Durbin, Graham Introduce Bipartisan Legislation To Reauthorize Missing Children’s Assistance Act
WASHINGTON – U.S. Senate Majority Whip Dick Durbin (D-IL), Chair of the Senate Judiciary Committee, and U.S. Senator Lindsey Graham (R-SC), Ranking Member of the Senate Judiciary Committee, today introduced the Missing Children’s Assistance Reauthorization Act of 2023, which renews funding for the Missing Children’s Assistance Act (MCAA) through Fiscal Year 2028 and updates the statute concerning the National Center for Missing & Exploited Children (NCMEC).
“NCMEC has been leading the fight to protect our kids since its creation in 1984. Much has changed in those nearly 40 years, but NCMEC’s commitment to protecting our children has not,” said Durbin. “I’m working with Ranking Member Graham in the Judiciary Committee to take vigorous action to hold Big Tech accountable and stop the online exploitation of our children. In the meantime, Congress should reauthorize the Missing Children’s Assistance Act quickly so these organizations can continue their great work uninterrupted. I hope every member of the Senate will join us in protecting our kids.”
“NCMEC is one of the most important organizations we have to protect children. I’m glad to work in a bipartisan fashion to help keep NCMEC’s programs up and running,” said Graham.
NCMEC, which receives funding through the MCAA, describes itself as “a private, non-profit 501(c)(3) corporation whose mission is to help find missing children, reduce child sexual exploitation, and prevent child victimization. NCMEC works with families, victims, private industry, law enforcement, and the public to assist with preventing child abductions, recovering missing children, and providing services to deter and combat child sexual exploitation.” Among its many programs, NCMEC operates:
- A national 24-hour toll-free hotline for individuals to report information regarding the location of any missing child;
- The CyberTipline, the nation’s centralized reporting system for the online exploitation of children, which is used by both individuals and online providers (who are required to submit reports of suspected child sexual abuse material (CSAM) offenses); and,
- The Child Victim Identification Program, the nation’s clearinghouse on identified child victims of CSAM, which is used to identify and locate children depicted in CSAM.

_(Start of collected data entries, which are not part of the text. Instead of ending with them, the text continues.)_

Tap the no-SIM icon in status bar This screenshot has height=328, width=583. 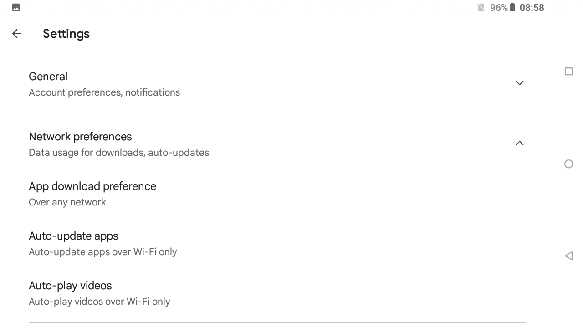click(481, 7)
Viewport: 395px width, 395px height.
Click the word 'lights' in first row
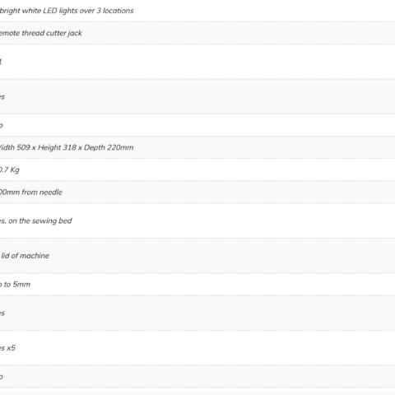[x=67, y=11]

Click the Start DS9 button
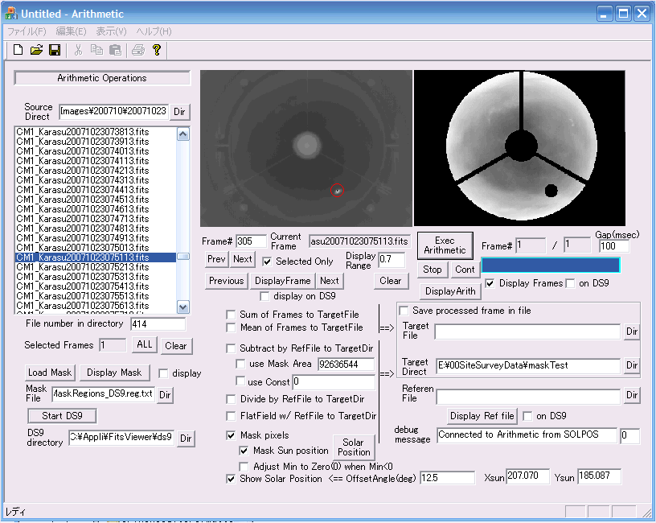click(62, 416)
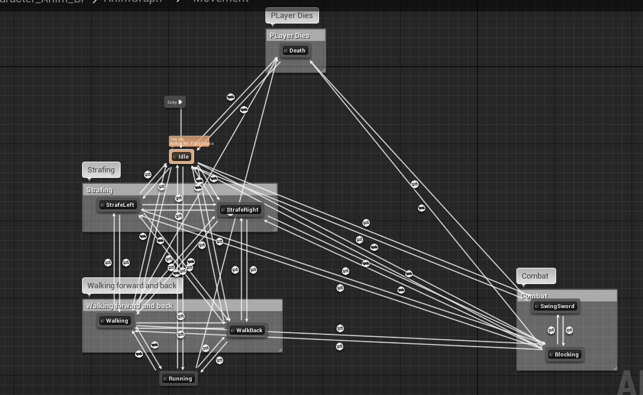Select the Blocking state node
Image resolution: width=643 pixels, height=395 pixels.
point(564,355)
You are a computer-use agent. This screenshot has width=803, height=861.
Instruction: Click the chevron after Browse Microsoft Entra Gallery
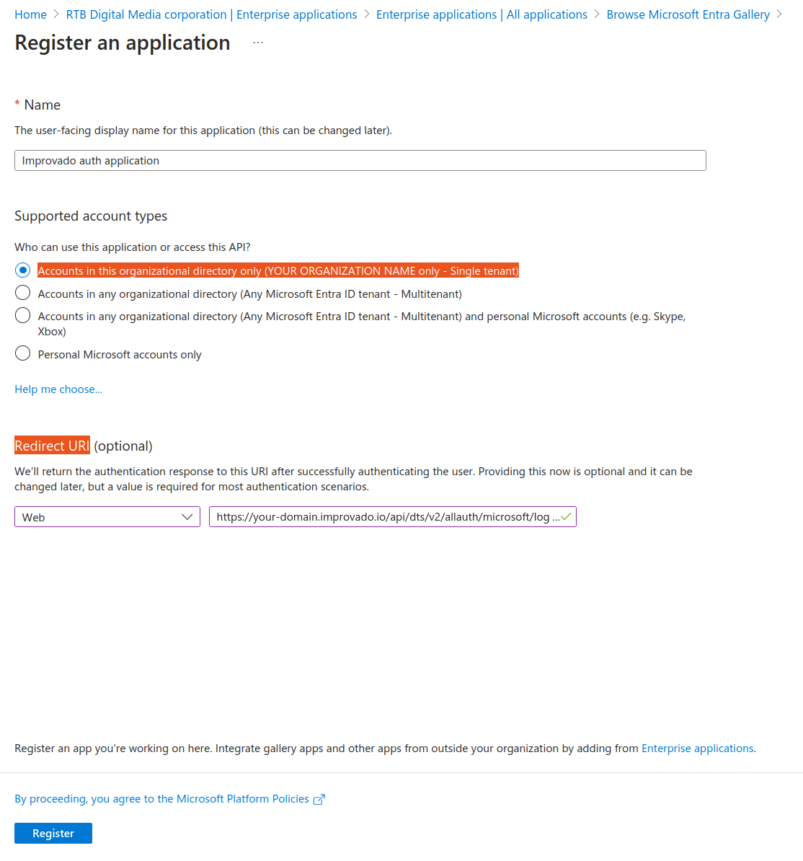[x=778, y=14]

In addition to reauthorizing NCMEC’s grant, the legislation makes minor revisions to its authorization. Specifically, the Missing Children’s Assistance Reauthorization Act of 2023 would:
- Authorize $49,300,000 per year for FY24 – FY28 for missing and exploited children’s programs, of which $41.5 million would go to NCMEC;
- Add provisions that define sexting, sextortion, and sexually exploited child;
- Expand NCMEC’s ability to provide referrals to legal and support services for missing and exploited children;
- Permit NCMEC to provide technical assistance on background checks for individuals working with children; and,
- Codify a program currently being run by NCMEC to facilitate requests to providers to remove CSAM.
Historically, this legislation has been sponsored by the Chair and Ranking Member of the Senate Judiciary Committee.
The Senate Judiciary Committee has recently advanced out of Committee a package of five bipartisan bills aimed at stopping the exploitation of children online. Durbin’s Strengthening Transparency and Obligations to Protect Children Suffering from Abuse and Mistreatment Act of 2023 (STOP CSAM Act) supports victims and increases accountability and transparency for online platforms. The EARN IT Act creates targeted exceptions to Section 230 of the Communications Decency Act of 1996 to remove blanket immunity from civil and criminal liability under child sexual abuse material laws and establishes a National Commission on Online Child Sexual Exploitation Prevention. The SHIELD Act ensures that federal prosecutors have appropriate and effective tools to address serious privacy violations. The Project Safe Childhood Act modernizes the investigation and prosecution of online child exploitation crimes. And the REPORT Act combats the rise in online child sexual exploitation byimplementing new measures to help strengthen reporting of those crimes to the CyberTipline.